The provided code outlines a process for extracting geographic details from location names in a dataset using geocoding services. Here's a breakdown of each part of the script:

1. **Geolocator Initialization**:
   - A geolocator instance is created using the `Nominatim` geocoding service from the `geopy` library. The `user_agent` parameter is set to "geopy_app" to identify the application making the request.

2. **Function to Clean Location Names**:
   - The `clean_location_name` function is designed to preprocess location names. It:
     - Strips any leading or trailing whitespace.
     - Removes non-alphabetical characters (except spaces and commas).
     - Removes any occurrences of "##" and extra spaces, ensuring clean input for geocoding.

3. **Function to Fetch Location Details**:
   - The `get_location_details` function takes a location name and attempts to retrieve its geographic details (neighborhood, city, region, country).
     - It first checks if the location name is not empty or just whitespace.
     - It cleans the location name using the `clean_location_name` function.
     - It uses the geolocator to fetch the geographic data with a timeout of 10 seconds.
     - If successful, it extracts details like neighborhood, city, region, and country from the returned data.
     - If an error occurs (e.g., due to an invalid location), the function prints the error and returns `None` for all details.

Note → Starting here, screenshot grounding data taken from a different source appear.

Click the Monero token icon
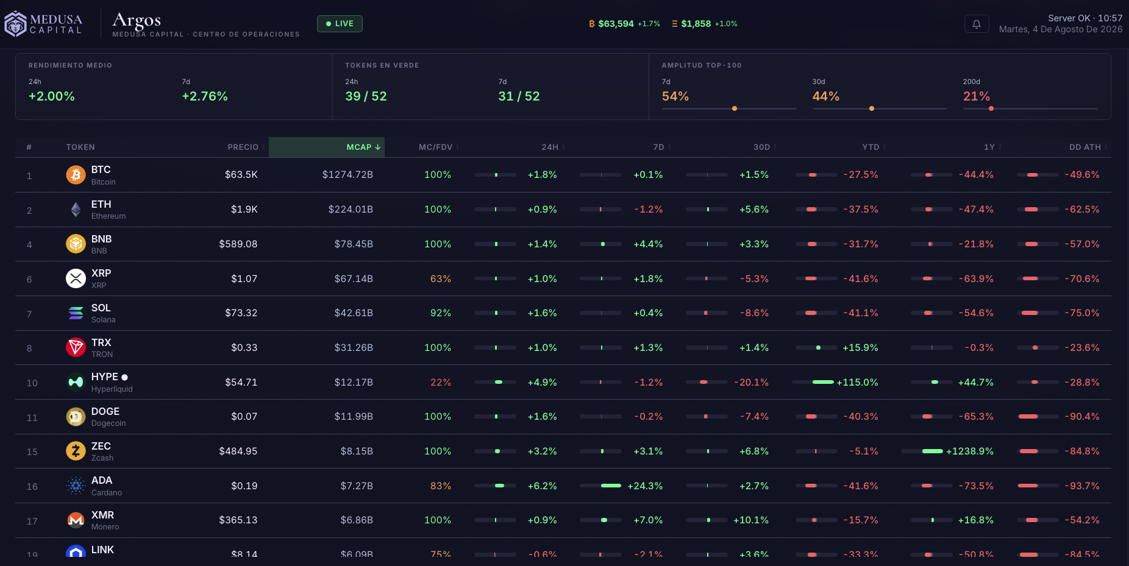 pyautogui.click(x=76, y=520)
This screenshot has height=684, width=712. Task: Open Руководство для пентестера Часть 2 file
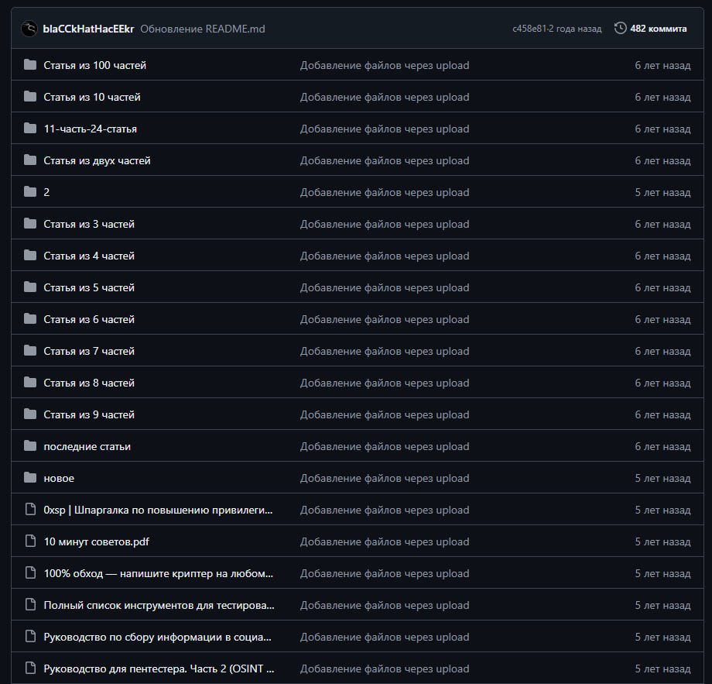(x=159, y=669)
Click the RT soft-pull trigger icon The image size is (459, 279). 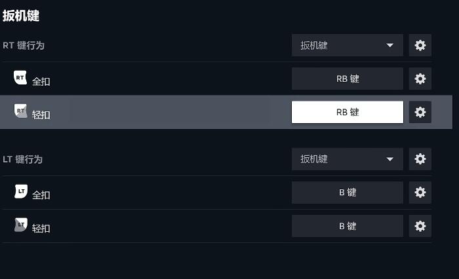(x=21, y=112)
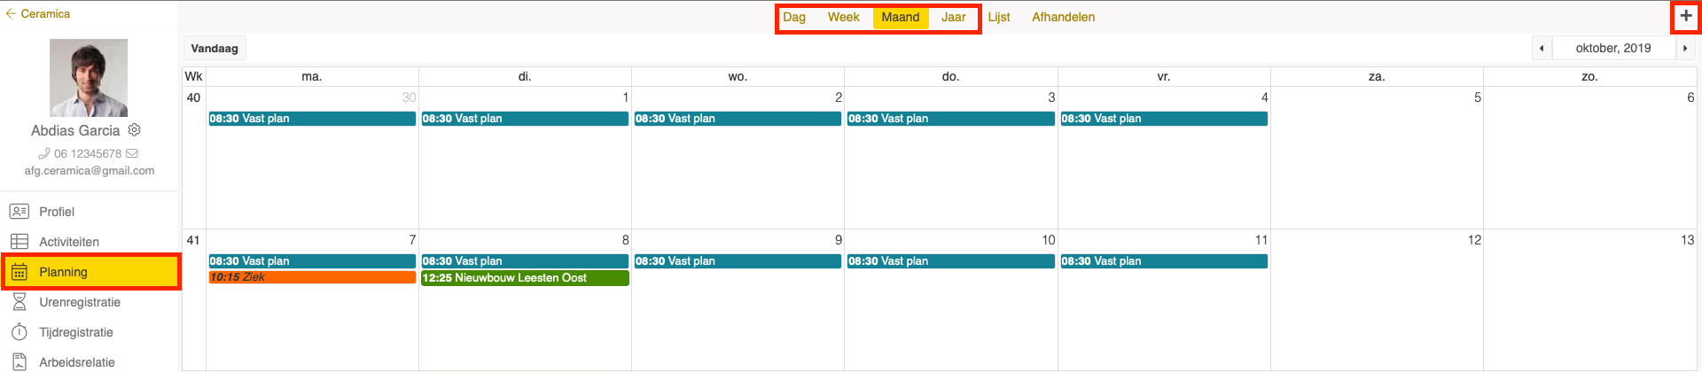
Task: Click the oktober, 2019 month label
Action: point(1613,49)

4. **Batch Processing Function**:
   - The `process_batch` function processes a batch of rows from the DataFrame (`df_batch`). For each row:
     - It retrieves a list of locations extracted by spaCy (assumed to be stored in the column `spacy_extracted_locations`).
     - It cleans each location name using the `clean_location_name` function and performs geocoding for each location.
     - For each location, it appends the corresponding geographic details (neighborhood, city, region, country) to respective lists.
     - It also tracks whether the geocoding was successful for all locations in the batch.
     - A delay of 1 second (`time.sleep(1)`) is included between API calls to avoid overwhelming the geocoding service.

5. **Test Sample and Processing**:
   - A test sample of the DataFrame is loaded, with the first 6000 rows selected (`df.head(6000)`).
   - The `process_batch` function is then called to process the sample and extract geographic details for each location.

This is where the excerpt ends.